WHAT YOU HAVE TO DO
Pick up the comment thread on Big Pharma, drug prices and physicians' prescribing habits below, and continue it from where it stops.

____ SELECTED EXTRACT

Too bad Big Pharma lobbyists bought off Congress and the Obama Administation!
Drug reimportation could have been done under any US president. Since 1980, we have mostly had GOP presidents, so I am not sure how this is a Dem only problem. OTOH, the GOP has systematically opposed cost effectiveness research. We are somehow just supposed to magically know which drugs give the best returns for money spent, which does not happen.
Steve
Hmmmmm. . . it seems more than a little hypocritical for any physician to call out “Big Pharam,” when every physician who prescribes meds or uses a given pharmaceutical product is married to that particular producer. If a doctor prescribes Zocor (for high cholesterol) for instance, then he ONLY prescribes Merck products.
Physicians prescribe EITHER one brand OR the other, for high cholesterol, it’s probably EITHER Zocor OR Crestor, depending solely upon which major pharmaceutical Co. that doctor is wedded to (for profit). It’s a Coke – Pepsi kind of deal (you DON’T sell Coke in a “Pepsi store” and you don’t prescribe Pfizer products in a “Merck doctor’s office”) and it’s a win-win for drug makers, the U.S. government and physicians. . .for patients, maybe not as much of a good deal, but it’s very, VERY good for Pharmaceutical Companies and physicians and their government partners.

________
____ DATA PROVIDED

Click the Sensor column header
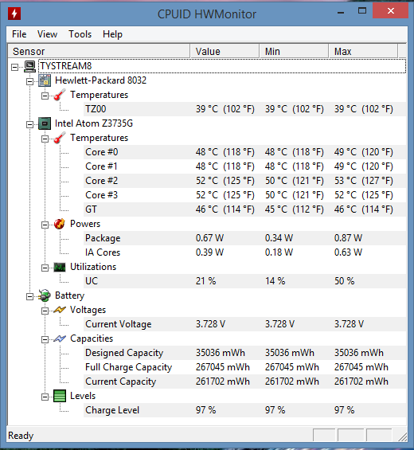 (99, 51)

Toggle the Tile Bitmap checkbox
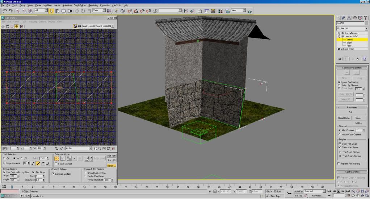pyautogui.click(x=34, y=172)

________

ANSWER BOX
I don’t get the idea of “biting the hand that feeds you.”
It’s sort of like the store owner bashing Coke for “collusion” while stuffing his own pockets full of Coca-Cola bucks.
I practiced for a number of years and cannot recall a single instance where a drug company offered me a rebate, bribe, favor, etc for prescribing their drug, JMK. I did accept occasional donuts (especially if I had missed a couple meals while in the OR).
I would be interested in your providing some sort of backing for your apparent assumption that any doctor prescribing a named drug is on the payroll of a big pharma {“depending solely upon which major pharmaceutical Co. that doctor is wedded to (for profit). “)
Clearly there is a lot of brand name and patent protection fudging and that should be regulated and eliminated. Given the rather high percentage of physicians who are employed rather than in solo practice at this point, management of relations with drug companies can and should be dealt with by their employers. In my experience, the Army and Humana were quite strong on that relationship.
Not true. Many patients wont tolerate some statins. You need to adjust them to the patient. I think most docs develop a comfort level with some drugs, so they may start off with the same one, but then they meed to change if the response is poor.
Steve
EVERY physician I’ve ever went to prescribed meds strictly from one “favored supplier.”
Is that only found in the NY Metro area?
I DON’T have a problem with that (though more transparency would be helpful). I don’t believe there are ANY healthcare practitioners support “free healthcare for all.” They ALL expect to be paid, just like anyone else providing a service.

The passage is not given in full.